Global warming, for example, is a topic that is redirecting tens of billions of dollars, shaping international relations, and making or breaking the careers of politicians around the globe. Yet only a handful of people have the remotest idea how to access, read and interpret the scientific evidence supporting the concept of man-made climate change. The rest of us are left to determine if the whole thing seems plausible or not.
Thus proponents of preventing global warming don’t have to prove man-made climate change to get a response. They only need to make it seem plausible: like Al Gore’s soothing yet cautionary voice intoning over a film clip of an iceberg disintegrating into the ocean: the plausibility of global warming is achieved. An Inconvenient Truth presented enough facts and figures to create plausibility; but in fact, the viewer has no time to evaluate that data or compare it to other data that contradicts Gore’s conclusions.

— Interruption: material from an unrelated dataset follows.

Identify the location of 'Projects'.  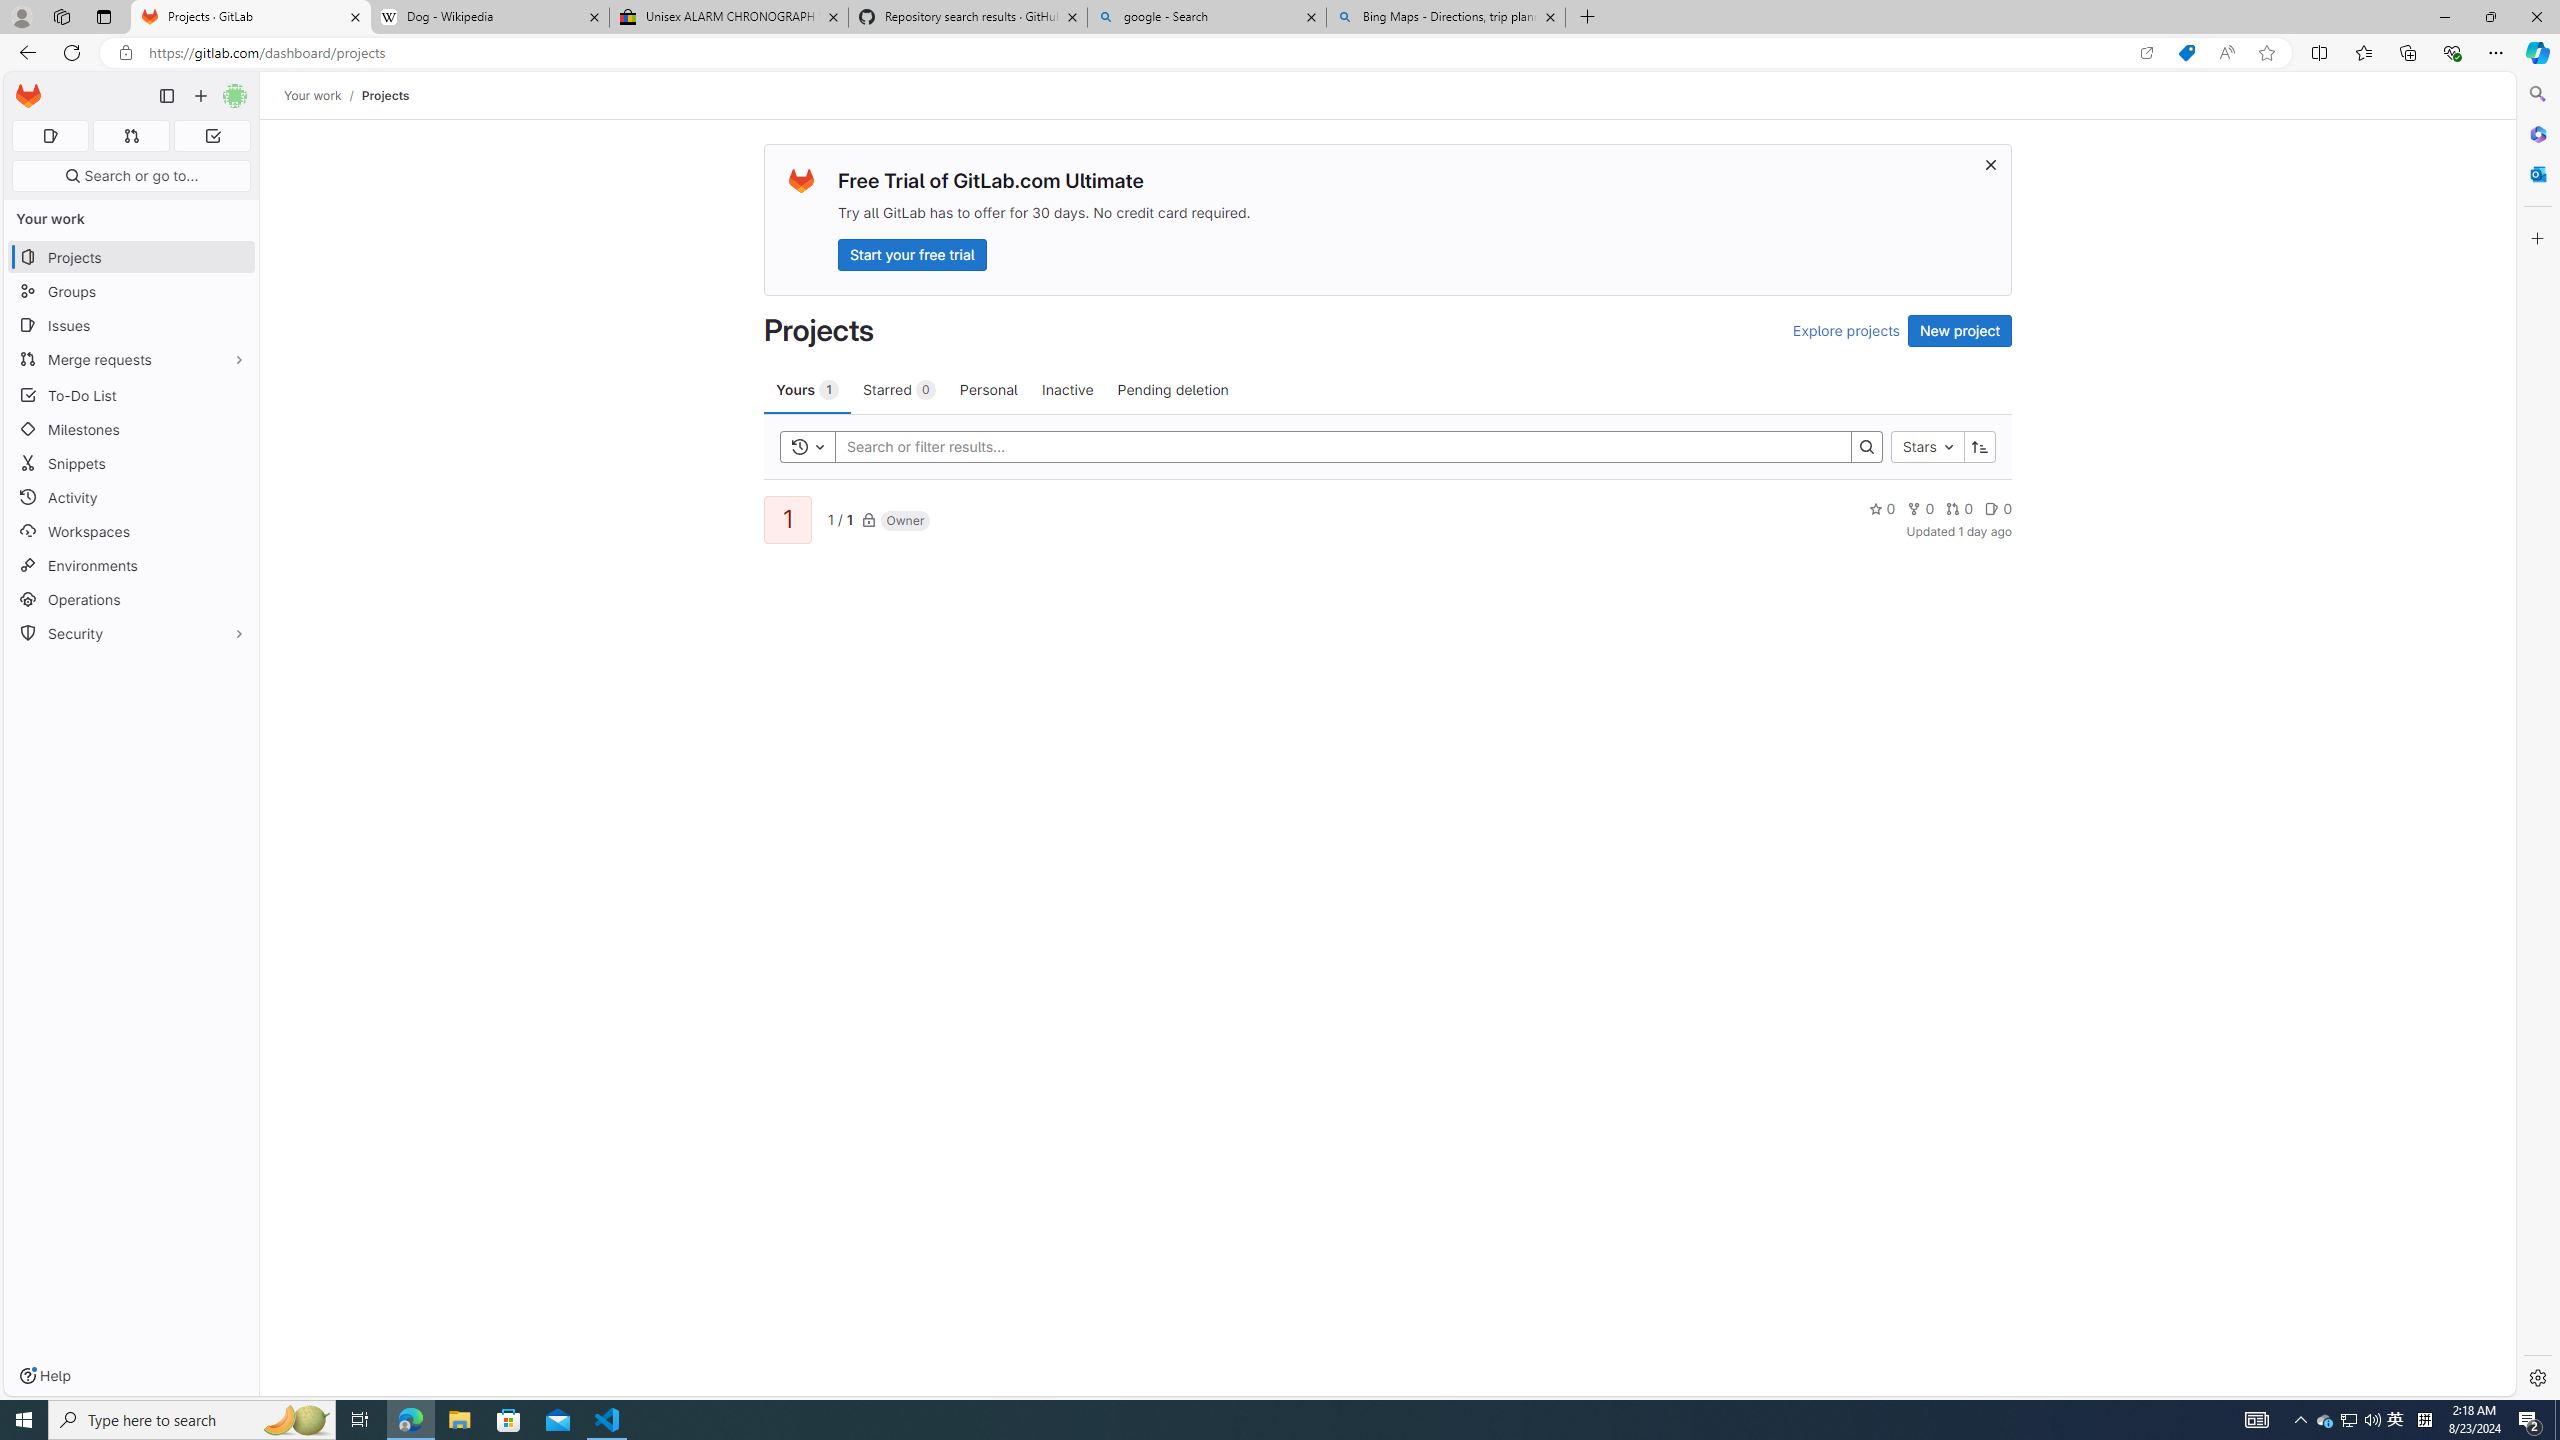
(384, 95). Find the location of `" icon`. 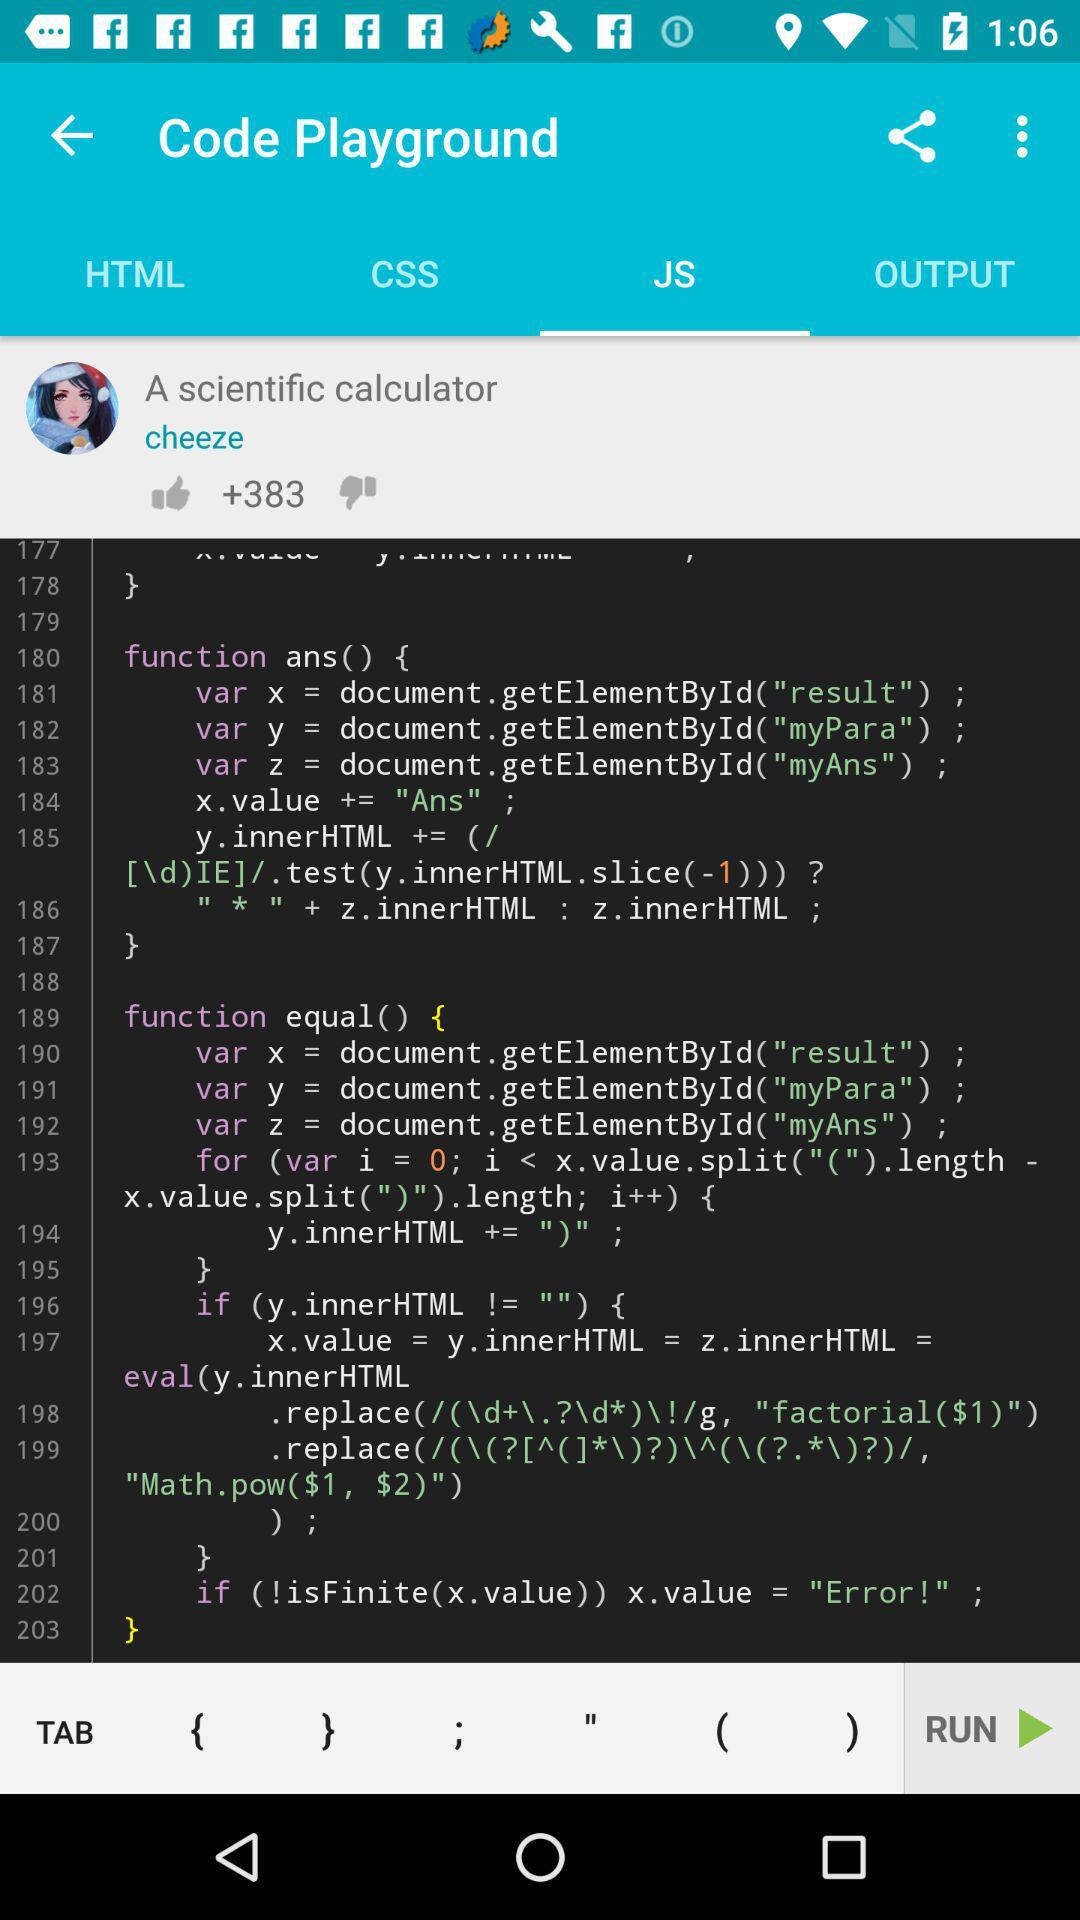

" icon is located at coordinates (589, 1727).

While plausibility alone would fail in the courtroom, it is sufficient for most marketers, activists and politicians. That’s because consumers and voters possess a built-in plausibility meter. We hear an idea presented, and we immediately begin processing that information for plausibility. We are one-man/one-woman juries rendering multiple verdicts a day. We don’t have time to listen to vast amounts of testimony and evidence. Instead, we check our internal plausibility meters. We’re quite confident in our ability to judge the plausibility of a marketing or political claim.
Think for a moment about these statements:
- We have only 11 years of oil left in the world.
- Brand name pharmaceuticals are safer than generics.
- Coors beer is brewed from pure Rocky Mountain spring water.
- News media bias favors Barak Obama over John McCain.
You really don’t have the ability or time to validate those statements. Yet your plausibility meter was already working before you finished reading the list.
So what’s the lesson to marketers and communicators?
First of all, you don’t have to expend precious marketing capital proving something is true, if plausibility is sufficient.
Second, plausibility requires communicating to the hearts, not just the minds of your audience. A heart full of emotion usually trumps a head full of facts.
Third, plausibility is aided by visuals, viz Al Gore’s iceberg.
And fourth, plausibility is augmented by testimonials or endorsements, celebrity and otherwise.
Plausibility is a powerful thing. Like dynamite, regardless of who’s handling it, it’s powerful nonetheless. It can be leveraged equally by good organizations and bad ones. Regretfully, it is skillfully utilized by hate groups and dictators. Thankfully it is also used as a communications shortcut to move people to action for good causes.